The report, which offers a ‘fair warning’ at its onset that women are about to be objectified ‘big-time’ (the blogosphere’s favorite brand of fun), stated that, in very short, “the more men disagree about a woman’s looks, the more they like her.” And the more likely they are  to message her in the online dating world, researchers say, citing statistics that the number of messages a woman received on the site in question increased in direct proportion to the variation of male opinion. Ergo girls, “If someone doesn’t think you’re hot, the next best thing for them to think is that you’re ugly.” But as in most cases of outward appearances – and beauty being certainly one of these – things, I suggest, are not quite what they seem.  

Christian Rudder of the Cupid crew then uses Game Theory to explain the researchers’ collective thesis, writing of women who polarized opinions on theOkCupid 1-5 ranking system: 

“Suppose you’re a man who’s really into someone. If you suspect other men are uninterested, it means less competition. You therefore have an added incentive to send a message.” 

And  

“On the other hand, a woman with a preponderance of ‘4’ votes, someone conventionally cute, but not totally hot, might appear to be more in-demand than she actually is.” So, theoretically, you might not bother. “It’s the curse of being cute,” they say. 

Which both supports and stands completely at odds with a not-so-secret fact embedded in the deepest competition centers of the male’s ‘reptile mind’ that this author can verify through 20some years of field research on the subject: Whenever men, particularly in a group, see a woman that they perceive many other men find attractive, some will inevitably begin to immediately, and often loudly, disqualify her in order to mask their own inadequacies; this in order to protect themselves from the embarrassing position of having their virility questioned. We could well consider this a ‘move’ and account for it in Game Theory (and I should like to add that it is probably an evolved defense mechanism).  
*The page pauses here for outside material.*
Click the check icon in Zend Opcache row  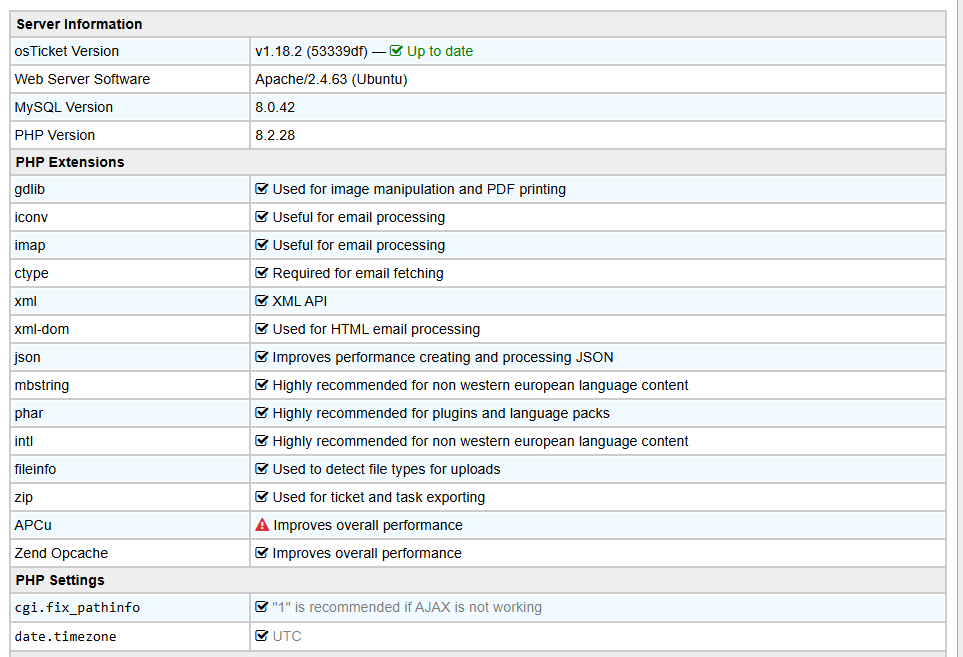point(262,553)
In Game Theoretical terms, it is a better strategy for a man unsure of his prowess to slander a woman he perceives he has little to no chance with than there is to praise her, and subsequently fail at seducing her (as a side note, we would also call this a game of incomplete information). More specifically, the man our example feels there is a better chance to be positively rewarded by announcing, not so politely, his disgust with a woman he may otherwise find attractive, or even beautiful. This is especially true in a public social setting – which the internet is increasingly becoming.   
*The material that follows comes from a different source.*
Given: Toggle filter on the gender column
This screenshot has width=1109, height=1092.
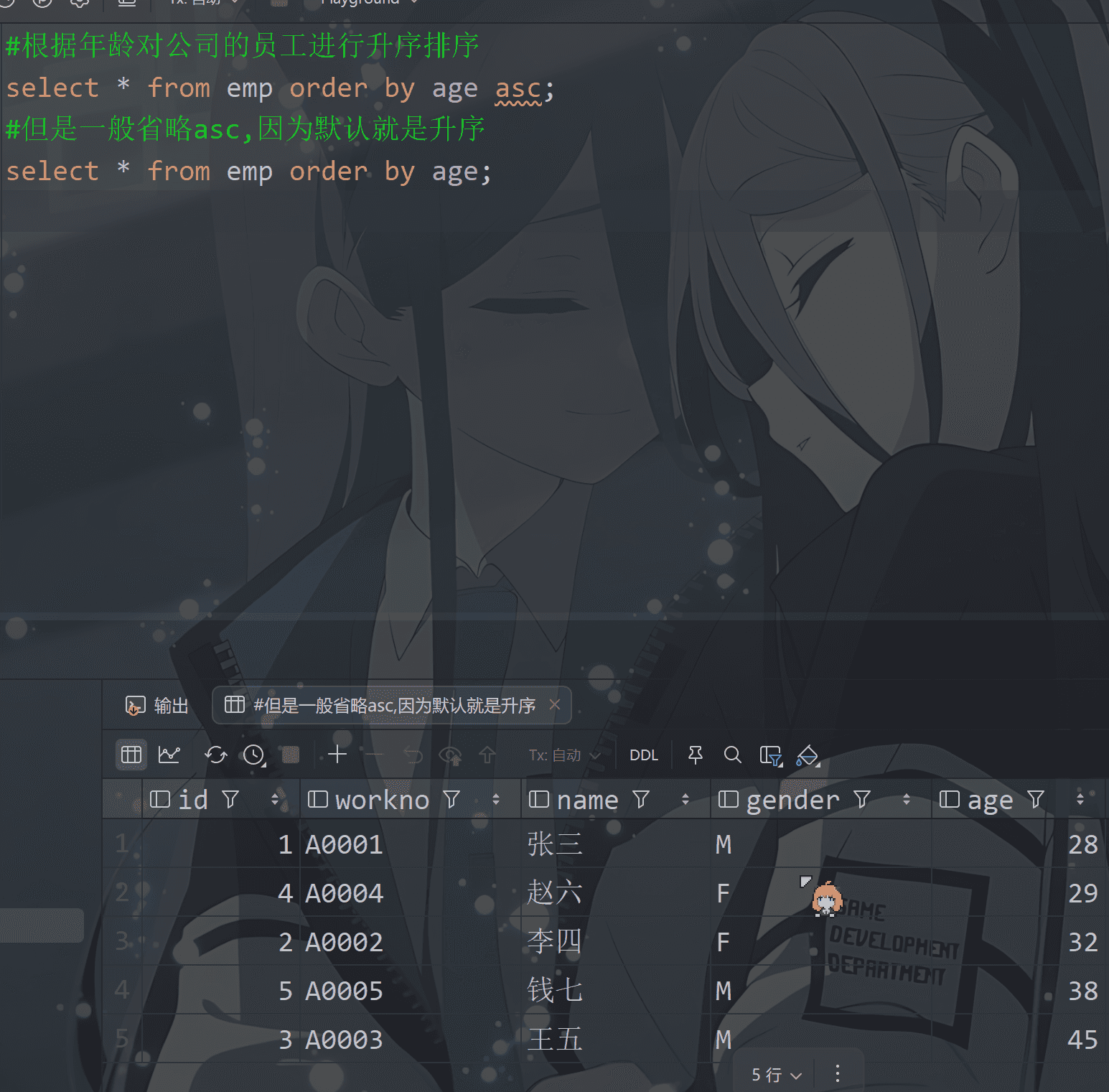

To illustrate the point, take for example the words of one OkCupid commenter who used the handle ‘Jesse’:  

Sometimes I give girls one star because they piss me off in some way. Matter of fact that might be the only reason I ever give a girl one star. In my experience, the more hot a woman is the less polite she is. 

Is this not a way of saying that Jesse will rate a the girl 1 not because she’s un-attractive, but precisely because she’s too attractive. This means that some 1’sare really equal to 5’s if not even higher than them. The problem  thus becomes one of how we separate a ‘real’ 1, from a ‘false’ 1

Unfortunately, such a question would be too large for this article, though perhaps the OkCupid team could further analyze what types of men voted 1 in what situations in order to create an even richer and telling analysis. More immediately concerning for our purposes and even more striking: this data suggests that at least some men predisposed to speak ill of a woman they find intimidating seem to keep up these largely social pretenses even in the privacy of their own homes.  
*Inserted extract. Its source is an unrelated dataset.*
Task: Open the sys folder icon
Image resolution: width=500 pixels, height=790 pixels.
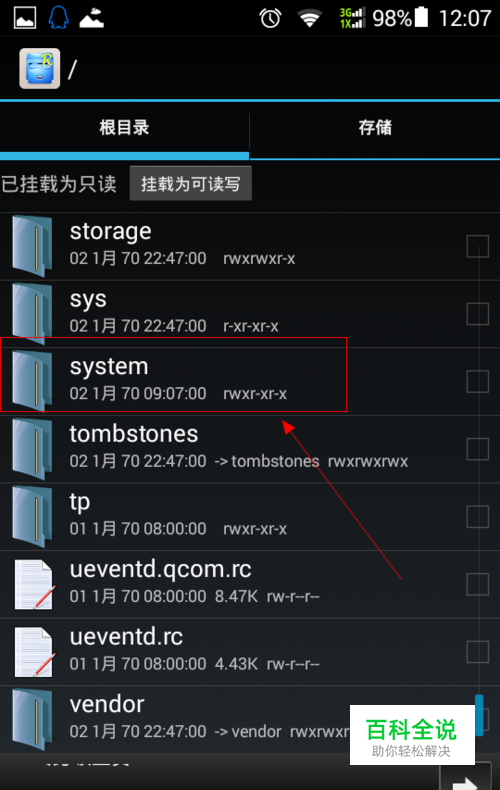Action: click(x=33, y=313)
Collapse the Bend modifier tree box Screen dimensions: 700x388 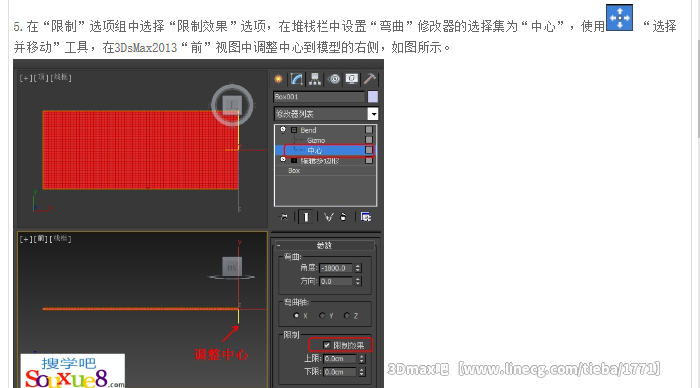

In a social setting, to use a word popularized by high school girls, this could be called drama – theatrics. Most concerning then is that these theatrics seem not to be for the sake of any external group, but entirely for the purpose of self-delusion, and a question of – like so man things – the nature of reality as  opposed to representation. Moreover this would, in any case, hint at a slightly different kind of mathematical equation. 

That is that beauty, no matter its form, has less to do with how we rate it on a scale running from ‘negative’ to ‘positive,’ and more with the total intensity of emotion aroused by the, well, object being contemplated (remember, herein women are being objectified, for the sake of science!). For online dating purposes we could perhaps better call this the total amount of titillation (TAT). Or again, total hotness, if we just drop all the Game Theory pretensions.  

As far as how one would increase this, I have no more than very guarded speculations, as it appears we’ve circled back to the beginning of our examination without uncovering anything.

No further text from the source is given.